Alloh SWT Berfirman dalam Al-Quran
“Hai
orang-orang yang beriman, rukuklah kamu, sujudlah kamu, sembahlah
Tuhanmu dan berbuatlah kebajikan, supaya kamu mendapat kemenangan.” (QS. Al-Hajj: 77)
Ayat
ini merupakan ayat kedua terakhir dari surah yang unik dan istimewa,
surah al-Hajj. Dikatakan surah yang unik karena sebagian ulama tafsir
menggolongkan surah ini ke dalam kategori surah Makkiyah, namun
sebagian yang lain justru sebaliknya menggolongkannya ke dalam kategori
surah Madaniyah. Surah ini juga unik karena di dalamnya ada dua ayat
sajdah, yaitu ayat 18 dan ayat ini seperti yang di pahami dari sebuah
riwayat dari Uqbah bin Amir:
”Keutamaan
surah al-Hajj karena terdapat dua ayat sajdah padanya. Barangsiapa yang
tidak bersujud pada keduanya, janganlah ia membaca surah ini.” (HR. at-Tarmidzi dan Abu Dawud)
Ayat
ini menggambarkan secara ringkas manhaj Allah SWT untuk manusia dan
beban taklif bagi mereka agar mendapatkan keselamatan dan kemenangan.
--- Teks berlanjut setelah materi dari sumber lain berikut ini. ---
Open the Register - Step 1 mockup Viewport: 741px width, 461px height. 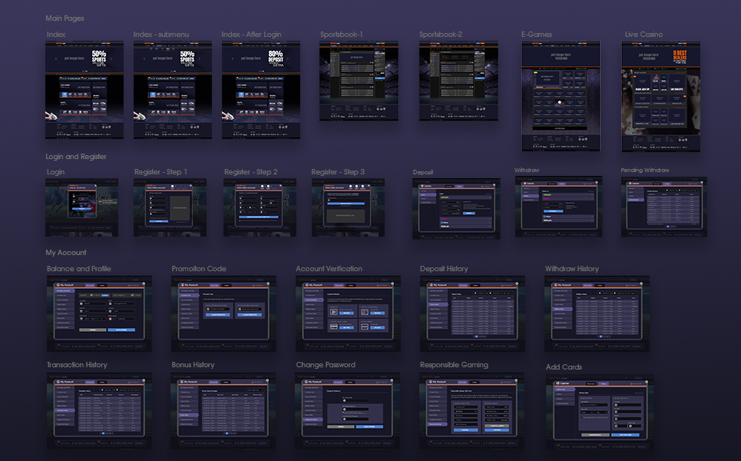pyautogui.click(x=170, y=207)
Ia di awali dengan perintah untuk rukuk dan sujud yang merupakan
gambaran gerakan shalat yang tampak dan jelas, dilanjutkan dengan
perintah untuk beribadah secara umum yang meliputi segala gerakan, amal
dan pikiran yang di tujukan hanya kepada Allah SWT sehingga segala
aktivitas manusia bisa beralih menjadi ibadah bila hati ditujukan hanya
kepada Allah SWT bahkan Kenikmatan-kenikmatan dari kelezatan hidup dunia
yang dirasakannya dapat bernilai ibadah yang di tulis sebagai pahala
amal baik .
Ayat
ini di tutup dengan perintah berbuat baik secara umum dalam hubungan
horizontal dengan manusia setelah perintah untuk membangun hubungan
vertikal dengan Allah SWT, dalam shalat dan ibadah lainnya. Oleh sebab
itu, perintah ibadah dimaksudkan agar umat Islam selalu terhubung
dengan Allah SWT sehingga kehidupan berdiri di atas fondasi yang kukuh
dan jalur yang dapat membawa kepada-Nya. Sedangkan perintah untuk
melakukan kebaikan, dapat membangkitkan kehidupan yang istiqamah dan
kehidupan masyarakat yang penuh dengan suasana kasih sayang.
Perintah
ini dipertegas kembali di akhir surah al-Hajj, bahwa umat Islam akan
mampu mempertahankan eksistensinya sebagai umat pilihan dan sebagai
saksi atas umat yang lain manakala mampu membina hubungan baik dengan
Allah SWT dan membina hubungan baik sesama manusia:
”Dia
(Allah) telah menamai kamu sekalian orang-orang muslim dari dahulu, dan
(begitu pula) dalam (AL-Qur’an) ini, supaya Rasul itu menjadi saksi
atas dirimu dan supaya kamu semua menjadi saksi atas segenap manusia,
maka dirikanlah sembahyang, tunaikanlah zakat dan berpeganglah kamu pada
tali Allah. Dia adalah pelindungmu, Dialah sebaik-baik pelindung dan
Sebaik-baik penolong.” (QS. al-Hajj:78)
Pada
ayat di atas, Allah SWT memberi perintah kepada orang beriman agar
mampu membangun kesalehan personal dan sosial secara bersamaan agar
senantiasa dalam kemenangan, rukuk dan sujud merupakan cermin tertinggi
dari pengabdian seseorang kepada Allah SWT, sedang ”berbuatlah kebaikan”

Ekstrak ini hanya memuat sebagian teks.